Cash a coursé tous les prêtres, tous les évêques possibles et imaginables. Ils ont coursé des prêtres pédophiles exfiltrés par l'Eglise loin du lieu de leurs forfaits. Ils ont coursé des évêques qui ont couvert ces prêtres pédophiles. Ils ont coursé des cardinaux qui ne les ont pas dénoncés à la Justice. Ils coursent les esquives, les aveuglements plus ou moins volontaires, les lâchetés.

Il reste à Elise Lucet à courser le pape. On imagine leurs blagues, à la production, pendant la réalisation de l'enquête. Leur incrédulité. Leurs paris. Pas le pape, quand même ? Mais si ! Ce qu'on reproche à Jorge Bergoglio ? D'avoir tenté de faire pression sur la Justice argentine, en commanditant une grosse contre-enquête, interne à l'Eglise, pour tenter de discréditer la parole d'un enfant qui se plaignait d'agression sexuelle par un écclésiastique argentin très médiatique, Julio César Grassi. Lucet et son équipe ont demandé "des dizaines de fois" des rendez-vous au pape. En vain. Une tentative directe aura-t-elle davantage de succès ? Va-t-elle arriver à accrocher le pape ? tease la chaîne, haletante.

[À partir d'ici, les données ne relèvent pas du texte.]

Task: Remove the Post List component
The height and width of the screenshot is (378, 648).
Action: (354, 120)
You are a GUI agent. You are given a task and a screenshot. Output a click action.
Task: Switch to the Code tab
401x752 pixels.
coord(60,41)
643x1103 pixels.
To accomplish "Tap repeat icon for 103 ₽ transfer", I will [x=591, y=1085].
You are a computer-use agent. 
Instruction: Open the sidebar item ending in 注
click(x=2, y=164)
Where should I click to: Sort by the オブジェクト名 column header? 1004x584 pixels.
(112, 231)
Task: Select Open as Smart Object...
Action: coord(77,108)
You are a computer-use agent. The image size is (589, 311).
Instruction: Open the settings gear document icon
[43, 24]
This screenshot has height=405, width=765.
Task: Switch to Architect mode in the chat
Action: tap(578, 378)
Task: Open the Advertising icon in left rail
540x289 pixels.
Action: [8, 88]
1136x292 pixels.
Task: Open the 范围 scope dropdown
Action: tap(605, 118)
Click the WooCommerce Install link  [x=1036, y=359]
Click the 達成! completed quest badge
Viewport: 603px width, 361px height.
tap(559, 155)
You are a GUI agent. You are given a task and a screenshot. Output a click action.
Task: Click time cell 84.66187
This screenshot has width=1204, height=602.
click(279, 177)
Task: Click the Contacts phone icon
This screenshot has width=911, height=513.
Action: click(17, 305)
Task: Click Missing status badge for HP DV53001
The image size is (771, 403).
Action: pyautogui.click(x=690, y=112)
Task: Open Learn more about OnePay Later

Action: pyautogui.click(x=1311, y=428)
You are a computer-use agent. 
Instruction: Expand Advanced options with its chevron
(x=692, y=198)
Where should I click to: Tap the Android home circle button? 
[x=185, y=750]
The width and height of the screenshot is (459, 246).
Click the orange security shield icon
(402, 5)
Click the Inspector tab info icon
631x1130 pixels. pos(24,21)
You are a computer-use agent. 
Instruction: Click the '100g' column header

Arrive enfin le soir de l'émission : presque deux heures de courses poursuites et de dénégations. Ecoeurement des spectateurs. La séquence papale, comme il se doit, a été montée en apothéose, à la toute fin de l'enquête. Et voici donc Lucet, dans la foule de la place Saint-Pierre. Il passe une première fois en papamobile. Elle tente de lui remettre une enveloppe. Mais le revoici, à pied, presque accessible. Lucet, en espagnol :"Votre Sainteté, avez-vous tenté d'influencer la Justice argentine ?" Il s'arrête dans sa marche. Il tend l'oreille. Il n'a peut-être pas bien entendu. Ou n'en a pas cru ses oreilles de pape. Nous non plus, d'ailleurs. Le pape ! Elle répète, détachant ses mots : "Votre. Sainteté. Dans le cas. Grassi. Avez-vous tenté. D'influencer. La Justice argentine ?" Grimace. Dénégation de la tête. On entend vaguement : "para nada". Pas du tout. Lucet : "Non ? Pourquoi avoir commandé une contre-enquête, alors ?" Il la regarde, ahuri, réalisant qu'il est en train d'accorder une interview à l'arrache. Le cardinal Bergoglio a traversé, tant bien que mal, la dictature argentine. Le pape François a survécu jusqu'ici aux intrigues vaticanes. Mais là, il vient de rencontrer son siècle.